• [WHAT TO PRODUCE] Copy word for word the part of the items below that opens with the line containing "is (600, 800)." and closes with the line containing "salinity-tick-label-1: 30.7 is", including both of those lines. Leave the pictures out of your copy.

• [RECORD EXCERPTS]
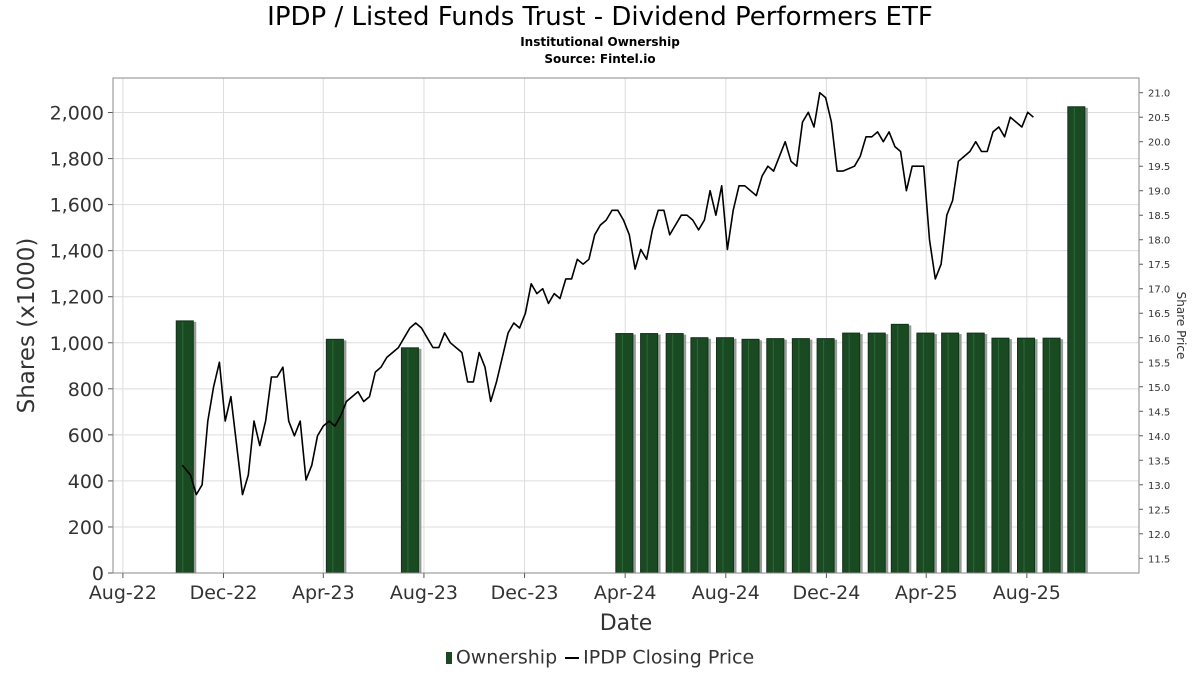  What do you see at coordinates (1159, 560) in the screenshot?
I see `y2-tick-label: 11.5` at bounding box center [1159, 560].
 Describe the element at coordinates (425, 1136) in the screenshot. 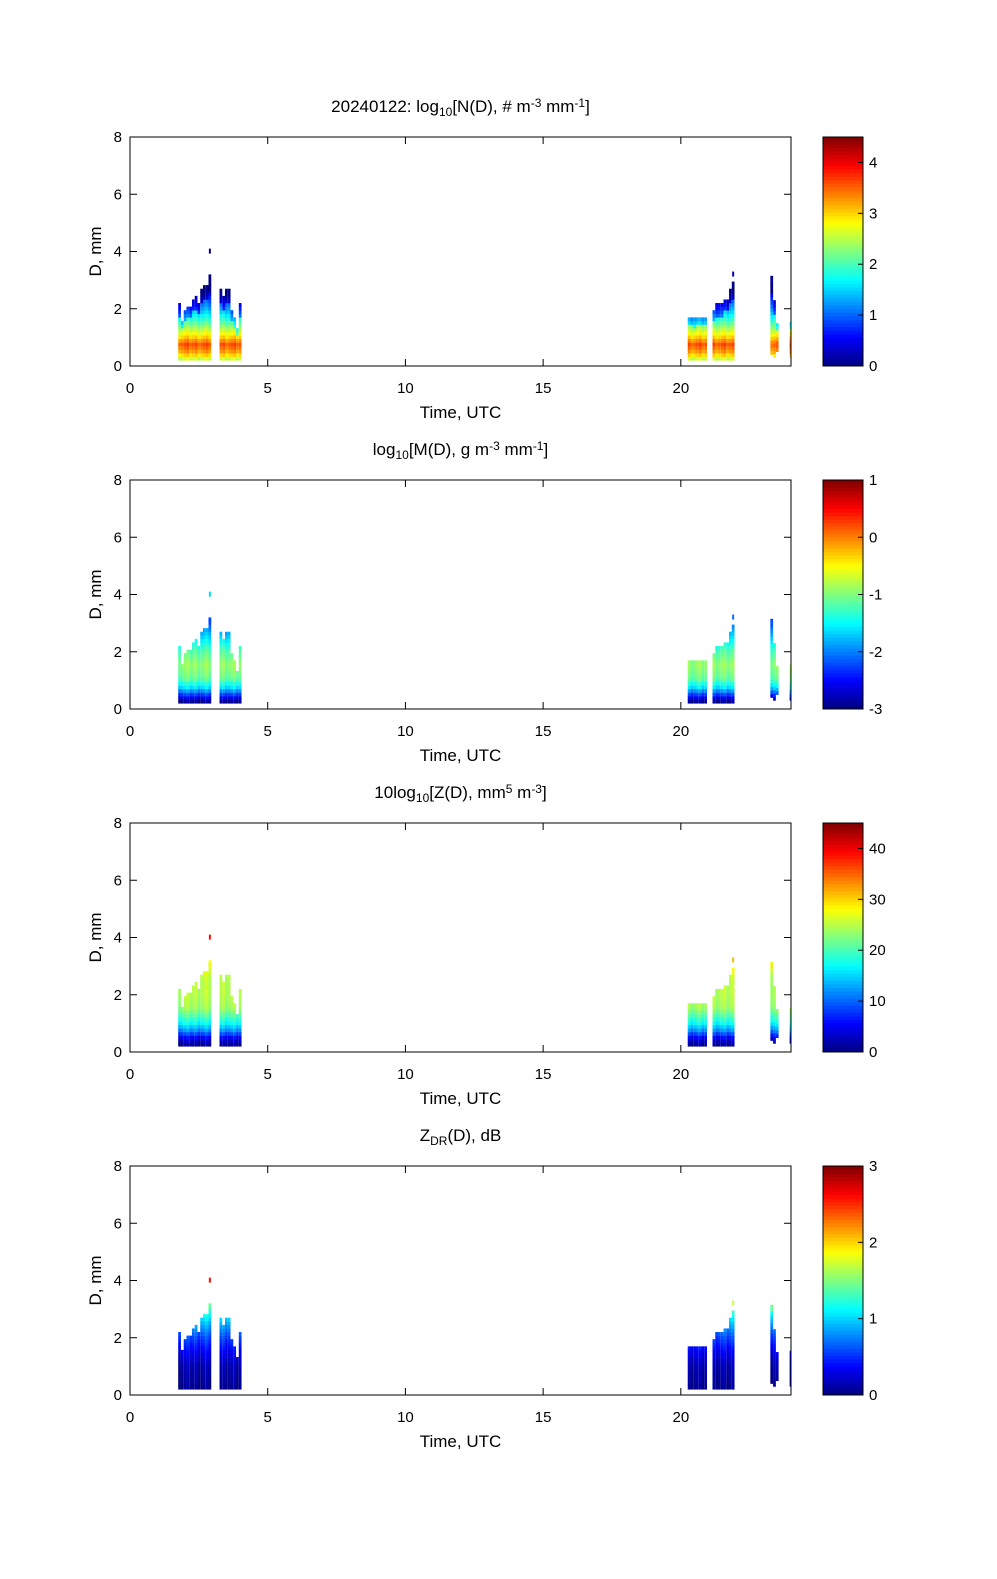

I see `title-text: Z` at that location.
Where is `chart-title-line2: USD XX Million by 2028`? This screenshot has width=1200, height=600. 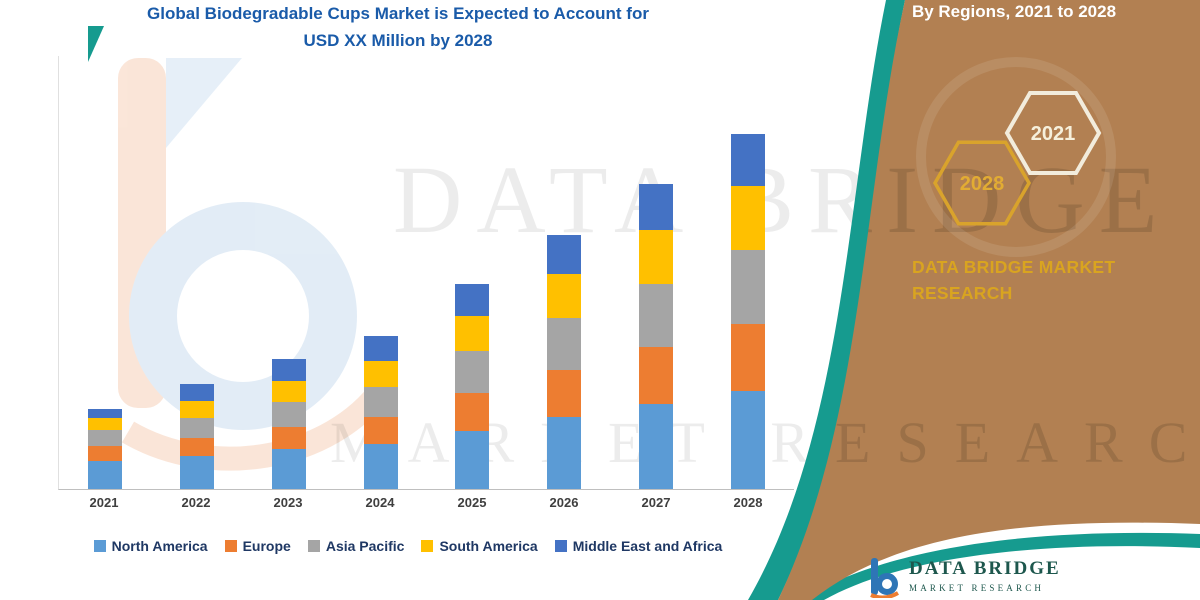 chart-title-line2: USD XX Million by 2028 is located at coordinates (398, 41).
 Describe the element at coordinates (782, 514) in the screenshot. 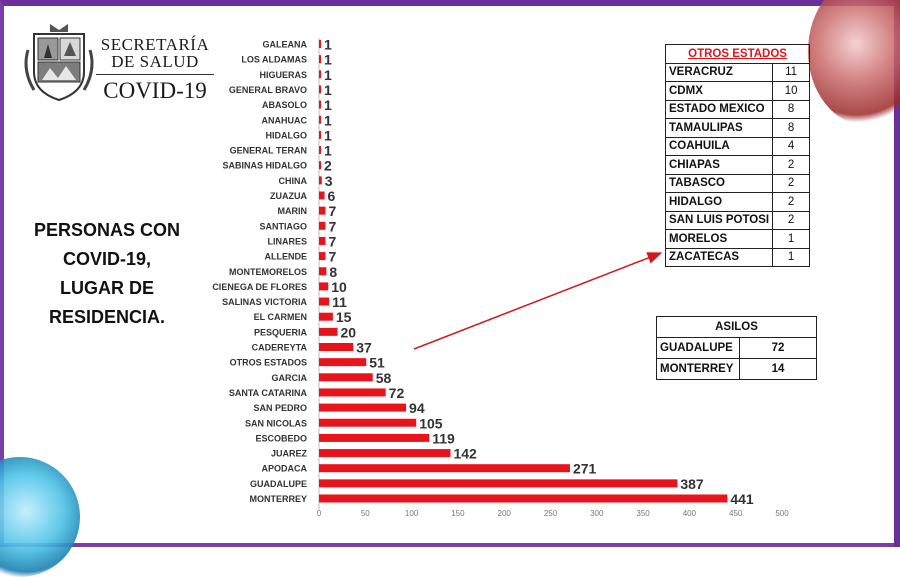

I see `chart-x-tick-label: 500` at that location.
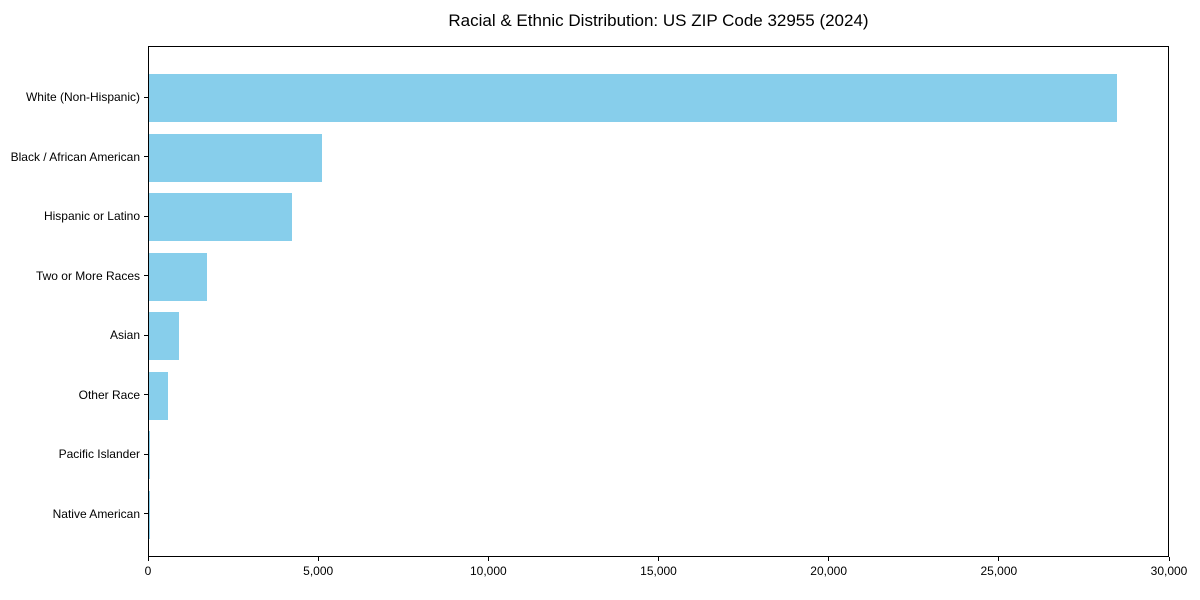  What do you see at coordinates (158, 396) in the screenshot?
I see `bar-other-race` at bounding box center [158, 396].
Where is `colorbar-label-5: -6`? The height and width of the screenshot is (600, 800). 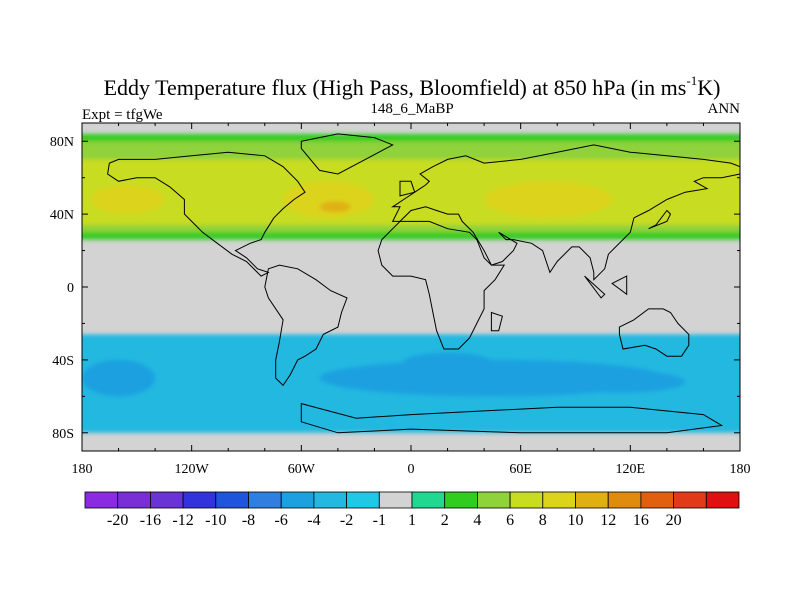
colorbar-label-5: -6 is located at coordinates (282, 520).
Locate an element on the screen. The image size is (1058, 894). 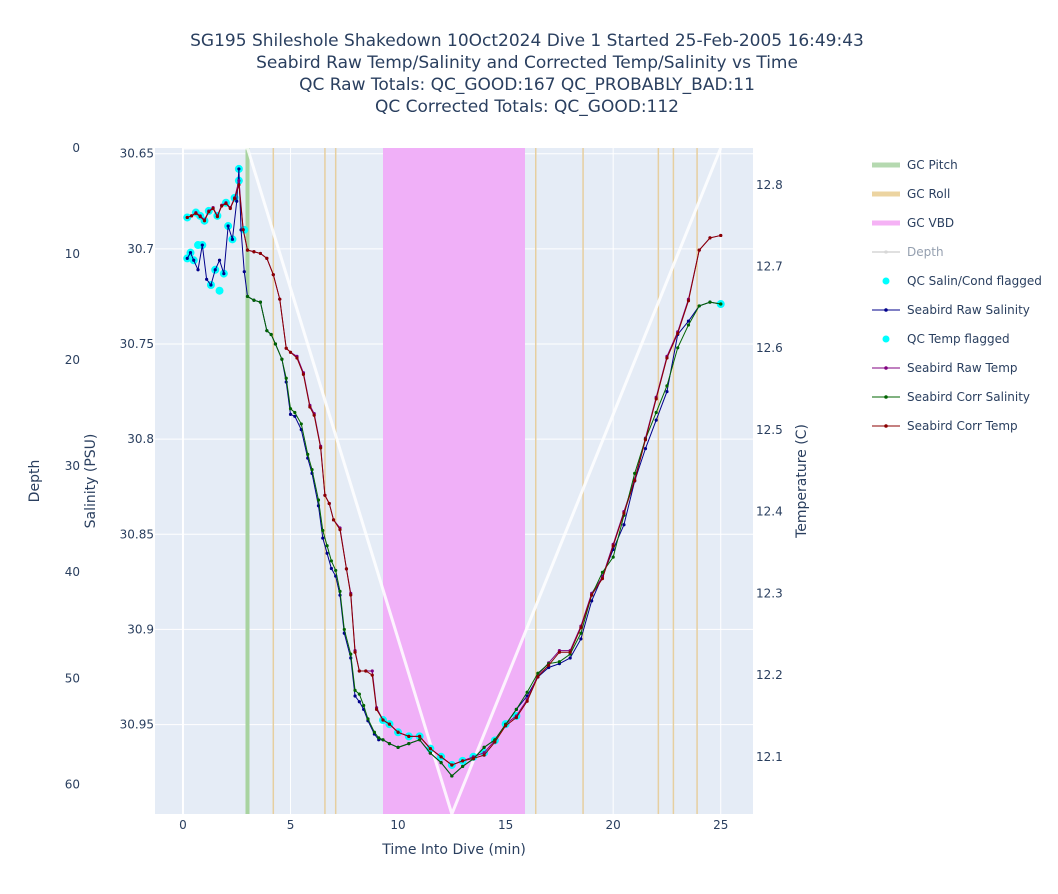
salinity-tick-label-1: 30.7 is located at coordinates (140, 249).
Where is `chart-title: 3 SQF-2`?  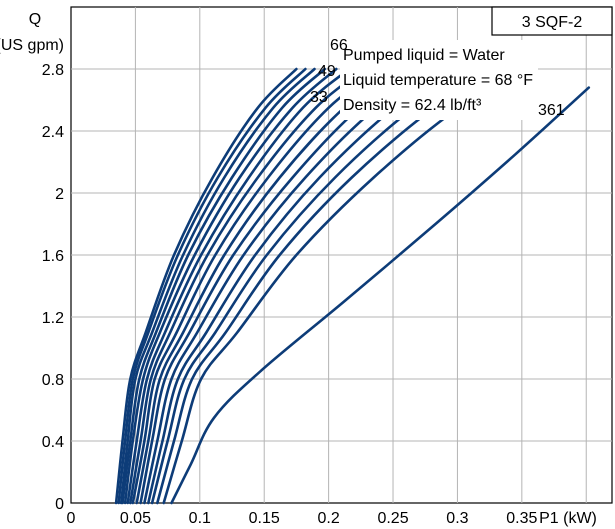 chart-title: 3 SQF-2 is located at coordinates (552, 22).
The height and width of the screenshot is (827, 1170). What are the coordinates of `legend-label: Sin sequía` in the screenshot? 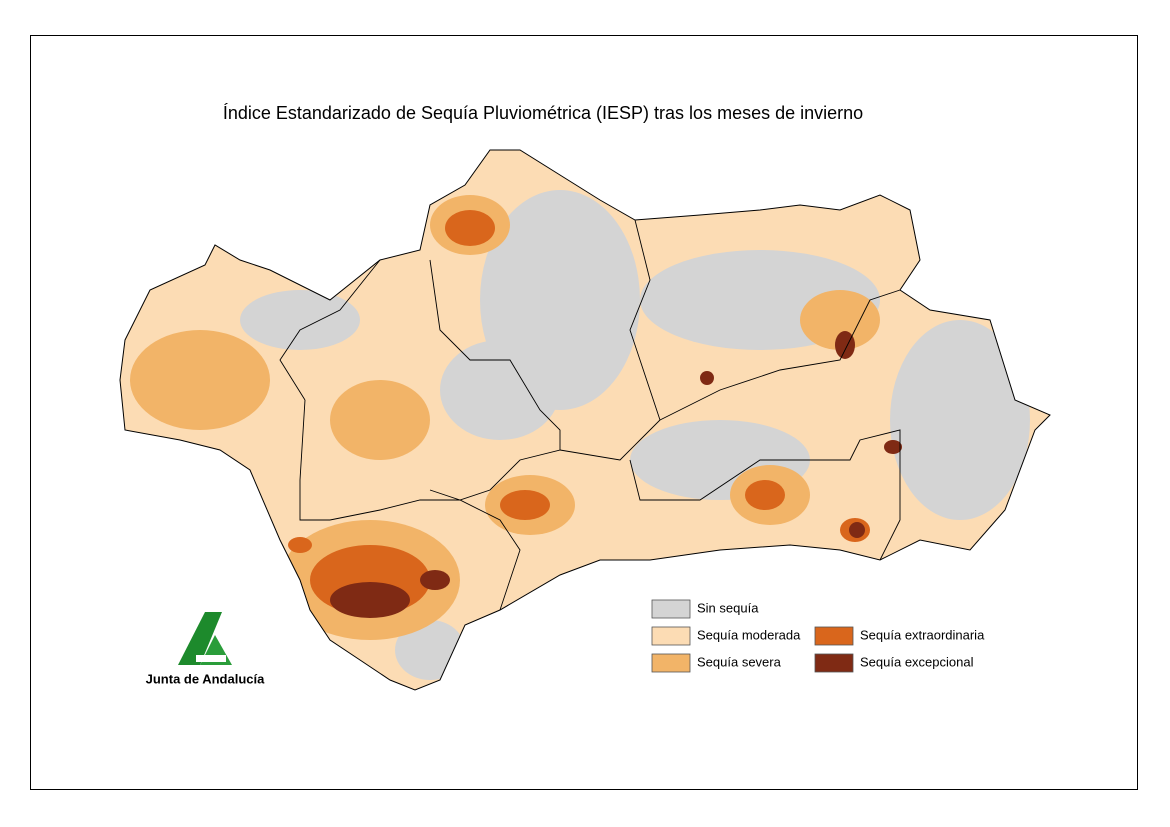 It's located at (728, 608).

• [RESPONSE BOX]
Where is `colorbar-label-5: -6`? The height and width of the screenshot is (600, 800). 
colorbar-label-5: -6 is located at coordinates (282, 520).
Locate an element on the screen. The image size is (1058, 894). 
salinity-tick-label-1: 30.7 is located at coordinates (140, 249).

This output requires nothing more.